根据患者病史,查体辅助检查。进行治疗和知识总结!

病例信息
【患者信息】:患者男性,68岁,因“反复咳嗽、咳痰伴气短2年,加重1周
【主诉】:反复咳嗽、咳痰伴气短2年,加重1周
【现病史及既往史】:患者2年前无明显诱因出现咳嗽、咳白色泡沫痰,活动后气短,曾于外院诊断为“慢性阻塞性肺疾病(COPD)”,未规律治疗。1周前受凉后症状加重,咳黄脓痰,气短明显,夜间不能平卧,伴发热,体温最高达38.5℃。既往吸烟史40年,每日20支,已戒烟2年。
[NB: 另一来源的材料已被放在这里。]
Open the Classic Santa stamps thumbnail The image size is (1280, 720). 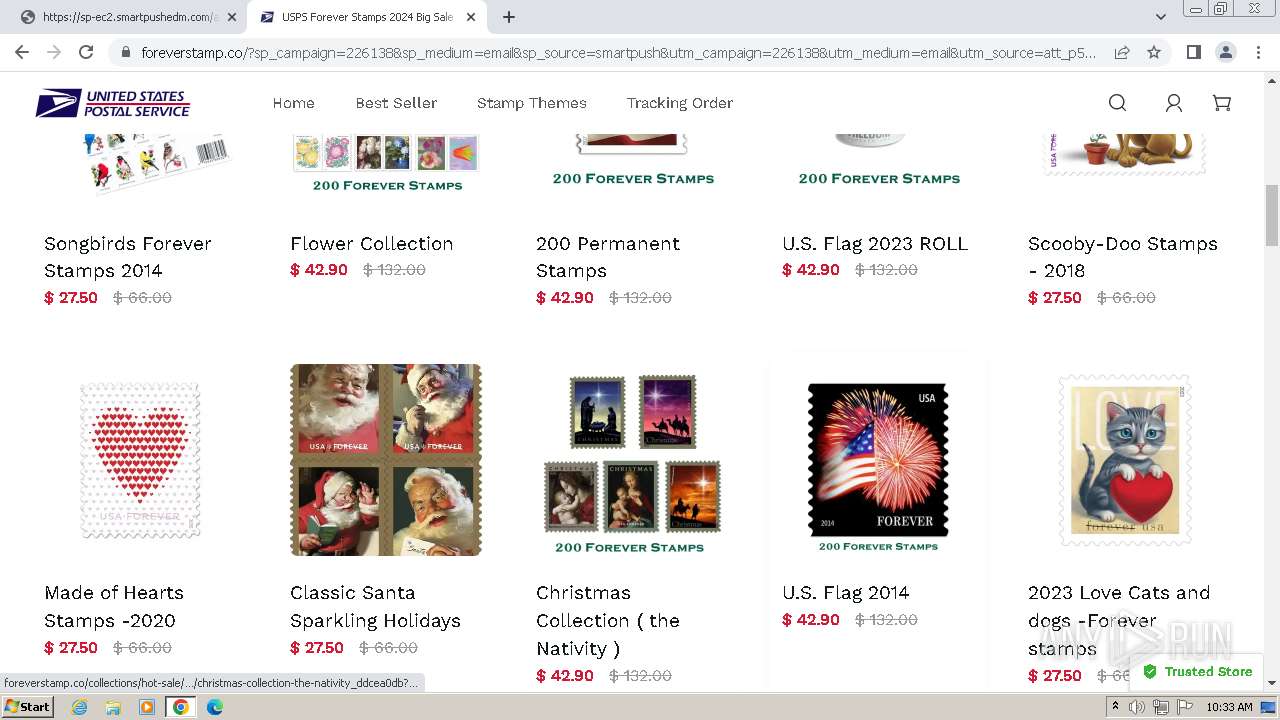tap(386, 460)
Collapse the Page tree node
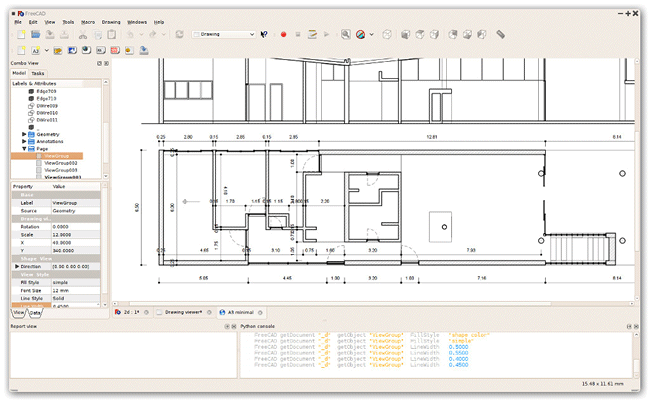Image resolution: width=650 pixels, height=401 pixels. [x=24, y=148]
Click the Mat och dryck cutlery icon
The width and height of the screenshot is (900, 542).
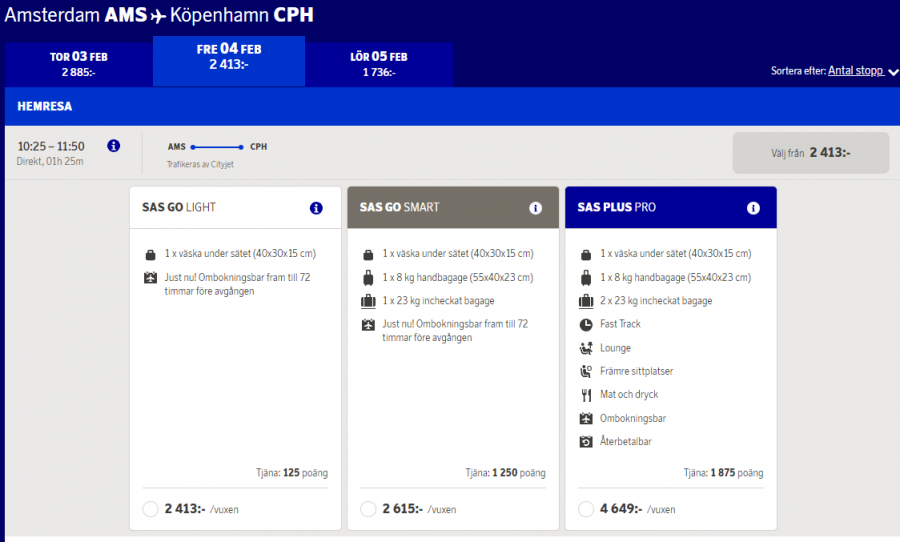click(x=586, y=394)
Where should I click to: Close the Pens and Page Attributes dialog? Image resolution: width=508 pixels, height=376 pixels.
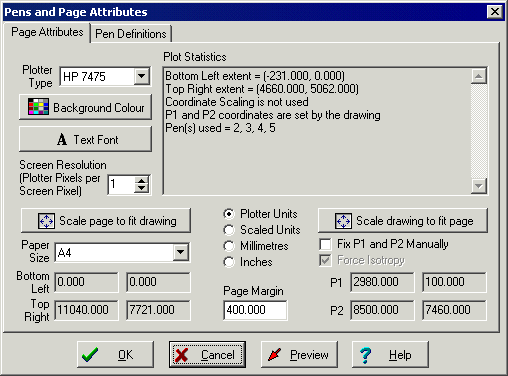pyautogui.click(x=495, y=12)
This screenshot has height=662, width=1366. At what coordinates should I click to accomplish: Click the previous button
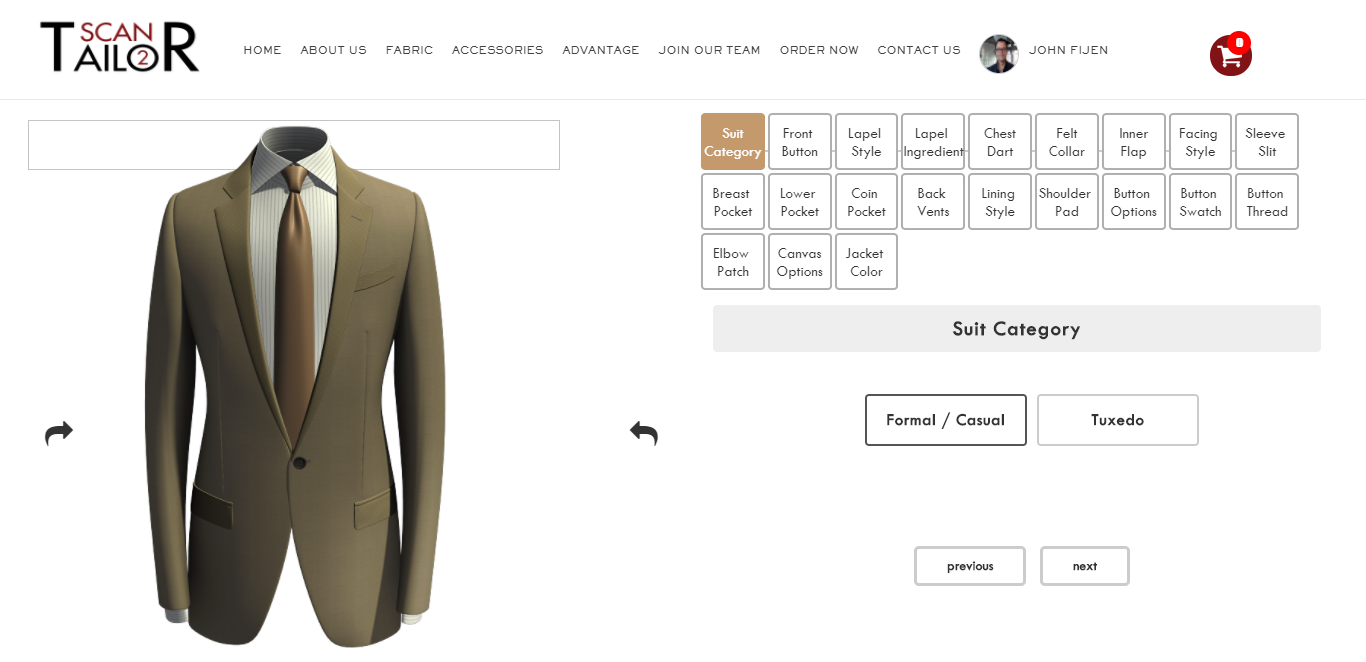tap(969, 566)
无高血压、糖尿病等慢性病史。
【检查】:
体温:38.2℃
呼吸:24次/分
血压:130/80 mmHg
心率:98次/分
SpO2(未吸氧):88%
肺部听诊:双肺呼吸音低,可闻及散在干湿啰音
其他:颈静脉无怒张,双下肢无水肿
辅助检查:
血常规:WBC 12.5×10^9/L,NE% 85%
血气分析(未吸氧):pH 7.32,PaO2 55 mmHg,PaCO2 65 mmHg
胸部CT:双肺透亮度增高,肺纹理增粗,右下肺可见斑片状阴影
肺功能检查(既往):FEV1/FVC 60%,FEV1占预计值50%
【临床诊断】:1. 慢性阻塞性肺疾病急性加重期(AECOPD)
2. Ⅱ型呼吸衰竭
3. 右下肺炎
【治疗经过及结果】:
抗感染治疗:头孢曲松联合阿奇霉素静脉滴注
支气管扩张剂:沙美特罗/氟替卡松吸入,异丙托溴铵雾化
氧疗:低流量吸氧,目标SpO2 90%-92%
糖皮质激素:甲泼尼龙40mg静脉滴注,每日1次
对症支持:祛痰、营养支持
总结与讨论
治疗3天后,患者体温恢复正常,咳嗽、咳痰减轻,气短缓解。1周后复查血气分析:pH 7.38,PaO2 75 mmHg,PaCO2 50 mmHg。患者病情稳定,出院后继续规律吸入药物治疗,随访3个月未再急性加重。